[Leetcode 994] Rotting Oranges

原题说明

In a given grid, each cell can have one of three values:

• the value 0 representing an empty cell;
• the value 1 representing a fresh orange;
• the value 2 representing a rotten orange.

Every minute, any fresh orange that is adjacent (4-directionally) to a rotten orange becomes rotten.

Return the minimum number of minutes that must elapse until no cell has a fresh orange. If this is impossible, return -1 instead.

Example 1:

Input: [[2,1,1],[1,1,0],[0,1,1]]
Output: 4

Example 2:

Input: [[2,1,1],[0,1,1],[1,0,1]]
Output: -1
Explanation: The orange in the bottom left corner (row 2, column 0) is never rotten, because rotting only happens 4-directionally.

Example 3:

Input: [[0,2]]
Output: 0
Explanation: Since there are already no fresh oranges at minute 0, the answer is just 0.

Note:

1. 1 <= grid.length <= 10
2. 1 <= grid[0].length <= 10
3. grid[i][j] is only 0, 1, or 2.

解题思路

这类问题问需要多少时间遍历整个二维数组，并且每次遍历一次，自然想到要用广度优先搜索（BFS）来做：

1. 遍历二维数组，统计新鲜橘子(value=1)的数量fresh_count，并且将烂橘子(value=2)的坐标加入队列qu
2. minutes为经过的时间，如果队列qu非空且fresh_count不为0，则用BFS方法遍历当前队列qu中所有元素
   i）如果其周围有新鲜橘子，则fresh_count--，将其坐标加入qu，并更新为烂橘子(value=2)
   ii) 否则直接跳过
   每一轮遍历完使minutes++
3. 如果fresh_count不为0，则返回-1，否则返回minutes

示例代码 (cpp)

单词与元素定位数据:
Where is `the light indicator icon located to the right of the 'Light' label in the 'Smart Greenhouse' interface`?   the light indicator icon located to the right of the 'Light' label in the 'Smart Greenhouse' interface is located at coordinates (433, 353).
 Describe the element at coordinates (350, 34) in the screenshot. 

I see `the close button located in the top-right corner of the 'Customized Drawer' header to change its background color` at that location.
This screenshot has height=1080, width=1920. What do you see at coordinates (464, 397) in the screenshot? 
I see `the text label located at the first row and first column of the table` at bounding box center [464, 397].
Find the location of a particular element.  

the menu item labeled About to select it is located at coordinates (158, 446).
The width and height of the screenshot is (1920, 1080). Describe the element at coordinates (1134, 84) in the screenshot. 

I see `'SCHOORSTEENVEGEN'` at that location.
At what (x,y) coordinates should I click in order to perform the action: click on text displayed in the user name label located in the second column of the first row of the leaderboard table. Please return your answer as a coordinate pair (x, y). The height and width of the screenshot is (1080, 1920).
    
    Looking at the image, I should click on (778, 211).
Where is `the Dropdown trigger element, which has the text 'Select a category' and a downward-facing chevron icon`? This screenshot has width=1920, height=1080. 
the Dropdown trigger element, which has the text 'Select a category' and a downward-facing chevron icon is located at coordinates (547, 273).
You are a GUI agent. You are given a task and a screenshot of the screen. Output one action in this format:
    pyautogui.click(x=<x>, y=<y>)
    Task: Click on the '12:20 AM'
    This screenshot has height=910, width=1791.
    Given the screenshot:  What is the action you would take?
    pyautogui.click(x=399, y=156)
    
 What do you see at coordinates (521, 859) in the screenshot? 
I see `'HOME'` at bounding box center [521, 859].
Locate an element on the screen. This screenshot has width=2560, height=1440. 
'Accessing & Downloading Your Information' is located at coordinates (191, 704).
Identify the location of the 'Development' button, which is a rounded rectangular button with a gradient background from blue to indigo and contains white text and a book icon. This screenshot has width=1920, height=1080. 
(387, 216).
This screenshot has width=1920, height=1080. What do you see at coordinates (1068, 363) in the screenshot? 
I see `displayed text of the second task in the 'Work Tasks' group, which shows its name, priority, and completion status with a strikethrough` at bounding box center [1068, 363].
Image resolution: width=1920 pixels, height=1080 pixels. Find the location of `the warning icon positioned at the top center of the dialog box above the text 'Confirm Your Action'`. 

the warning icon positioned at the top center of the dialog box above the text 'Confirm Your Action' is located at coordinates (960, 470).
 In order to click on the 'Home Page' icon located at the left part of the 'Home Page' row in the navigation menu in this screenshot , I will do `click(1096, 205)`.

**练习题目:**
1. 请返回本题解中从“这类问题问需要多少时间遍历整”到“新为烂橘子(value=2)”的原文片段，一字不改。
2. 本题解的解题思路采用哪种搜索方法？
3. 将本题解中的句子“Every minute, any fresh orange that is adjacent (4-directionally) to a rotten orange becomes rotten.”译成中文。

**参考答案:**
1.
这类问题问需要多少时间遍历整个二维数组，并且每次遍历一次，自然想到要用广度优先搜索（BFS）来做：

1. 遍历二维数组，统计新鲜橘子(value=1)的数量fresh_count，并且将烂橘子(value=2)的坐标加入队列qu
2. minutes为经过的时间，如果队列qu非空且fresh_count不为0，则用BFS方法遍历当前队列qu中所有元素
   i）如果其周围有新鲜橘子，则fresh_count--，将其坐标加入qu，并更新为烂橘子(value=2)

2. 广度优先搜索（BFS）。

3. 每过一分钟，任何在四个方向上与腐烂橘子相邻的新鲜橘子都会腐烂。